(SUPPLIED DATA begins)

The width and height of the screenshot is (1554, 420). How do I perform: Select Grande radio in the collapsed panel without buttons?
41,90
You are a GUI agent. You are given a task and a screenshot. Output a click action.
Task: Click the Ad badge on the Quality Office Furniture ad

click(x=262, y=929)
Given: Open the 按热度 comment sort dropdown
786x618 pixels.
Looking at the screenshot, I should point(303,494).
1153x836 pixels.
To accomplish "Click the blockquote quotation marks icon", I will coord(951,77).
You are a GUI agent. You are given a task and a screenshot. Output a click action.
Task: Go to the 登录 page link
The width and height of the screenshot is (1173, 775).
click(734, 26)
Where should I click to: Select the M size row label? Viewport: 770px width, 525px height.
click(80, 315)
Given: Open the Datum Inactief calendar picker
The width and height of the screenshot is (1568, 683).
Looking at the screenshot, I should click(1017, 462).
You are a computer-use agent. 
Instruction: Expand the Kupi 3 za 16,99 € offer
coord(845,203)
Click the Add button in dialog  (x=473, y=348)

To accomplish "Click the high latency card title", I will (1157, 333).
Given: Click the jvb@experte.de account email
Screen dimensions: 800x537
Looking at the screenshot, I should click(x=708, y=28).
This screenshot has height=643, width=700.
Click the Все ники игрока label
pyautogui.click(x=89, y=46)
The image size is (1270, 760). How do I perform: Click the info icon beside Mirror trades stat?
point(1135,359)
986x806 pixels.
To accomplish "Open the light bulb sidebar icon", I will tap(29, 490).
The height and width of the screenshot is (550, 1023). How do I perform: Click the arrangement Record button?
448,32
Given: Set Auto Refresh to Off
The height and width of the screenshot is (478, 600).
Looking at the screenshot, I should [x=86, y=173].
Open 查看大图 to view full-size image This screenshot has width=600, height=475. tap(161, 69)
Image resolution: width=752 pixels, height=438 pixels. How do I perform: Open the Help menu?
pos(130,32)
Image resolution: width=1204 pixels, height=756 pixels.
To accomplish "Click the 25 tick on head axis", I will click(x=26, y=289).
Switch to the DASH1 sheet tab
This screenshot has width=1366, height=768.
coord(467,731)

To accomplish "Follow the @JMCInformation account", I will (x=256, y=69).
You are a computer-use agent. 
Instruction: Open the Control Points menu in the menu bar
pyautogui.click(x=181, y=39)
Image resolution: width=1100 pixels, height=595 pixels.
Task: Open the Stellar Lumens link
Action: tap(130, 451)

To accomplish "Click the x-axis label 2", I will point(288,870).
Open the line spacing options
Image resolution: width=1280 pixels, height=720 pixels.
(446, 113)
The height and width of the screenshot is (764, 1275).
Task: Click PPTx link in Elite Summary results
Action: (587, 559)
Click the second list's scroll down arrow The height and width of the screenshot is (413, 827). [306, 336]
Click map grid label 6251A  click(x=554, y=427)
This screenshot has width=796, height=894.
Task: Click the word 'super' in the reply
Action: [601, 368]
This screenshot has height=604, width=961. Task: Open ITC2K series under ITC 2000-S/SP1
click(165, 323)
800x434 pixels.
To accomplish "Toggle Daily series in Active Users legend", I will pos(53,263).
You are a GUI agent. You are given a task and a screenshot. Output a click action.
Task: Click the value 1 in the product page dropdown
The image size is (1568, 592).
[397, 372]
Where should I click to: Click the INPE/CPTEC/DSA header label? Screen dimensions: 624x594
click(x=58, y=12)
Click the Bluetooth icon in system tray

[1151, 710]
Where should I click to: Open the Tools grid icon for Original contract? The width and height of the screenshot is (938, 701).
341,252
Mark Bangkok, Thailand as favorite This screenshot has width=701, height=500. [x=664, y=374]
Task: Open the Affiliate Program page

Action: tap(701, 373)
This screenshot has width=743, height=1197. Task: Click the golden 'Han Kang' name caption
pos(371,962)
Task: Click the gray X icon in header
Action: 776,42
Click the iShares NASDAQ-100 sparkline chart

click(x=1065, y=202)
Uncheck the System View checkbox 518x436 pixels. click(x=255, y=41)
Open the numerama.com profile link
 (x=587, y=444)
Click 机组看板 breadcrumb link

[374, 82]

(SUPPLIED DATA ends)

> [WHAT IS NEEDED] Exactly as written, repeat each line from the beginning of the data above to the line containing "Open 查看大图 to", inclusive.

> [TASK RESPONSE]
The width and height of the screenshot is (1554, 420). How do I perform: Select Grande radio in the collapsed panel without buttons?
41,90
You are a GUI agent. You are given a task and a screenshot. Output a click action.
Task: Click the Ad badge on the Quality Office Furniture ad

click(x=262, y=929)
Given: Open the 按热度 comment sort dropdown
786x618 pixels.
Looking at the screenshot, I should point(303,494).
1153x836 pixels.
To accomplish "Click the blockquote quotation marks icon", I will coord(951,77).
You are a GUI agent. You are given a task and a screenshot. Output a click action.
Task: Go to the 登录 page link
The width and height of the screenshot is (1173, 775).
click(734, 26)
Where should I click to: Select the M size row label? Viewport: 770px width, 525px height.
click(80, 315)
Given: Open the Datum Inactief calendar picker
The width and height of the screenshot is (1568, 683).
Looking at the screenshot, I should click(1017, 462).
You are a computer-use agent. 
Instruction: Expand the Kupi 3 za 16,99 € offer
coord(845,203)
Click the Add button in dialog  (x=473, y=348)

To accomplish "Click the high latency card title", I will (1157, 333).
Given: Click the jvb@experte.de account email
Screen dimensions: 800x537
Looking at the screenshot, I should click(x=708, y=28).
This screenshot has height=643, width=700.
Click the Все ники игрока label
pyautogui.click(x=89, y=46)
The image size is (1270, 760). How do I perform: Click the info icon beside Mirror trades stat?
point(1135,359)
986x806 pixels.
To accomplish "Open the light bulb sidebar icon", I will tap(29, 490).
The height and width of the screenshot is (550, 1023). How do I perform: Click the arrangement Record button?
448,32
Given: Set Auto Refresh to Off
The height and width of the screenshot is (478, 600).
Looking at the screenshot, I should [x=86, y=173].
Open 查看大图 to view full-size image This screenshot has width=600, height=475. tap(161, 69)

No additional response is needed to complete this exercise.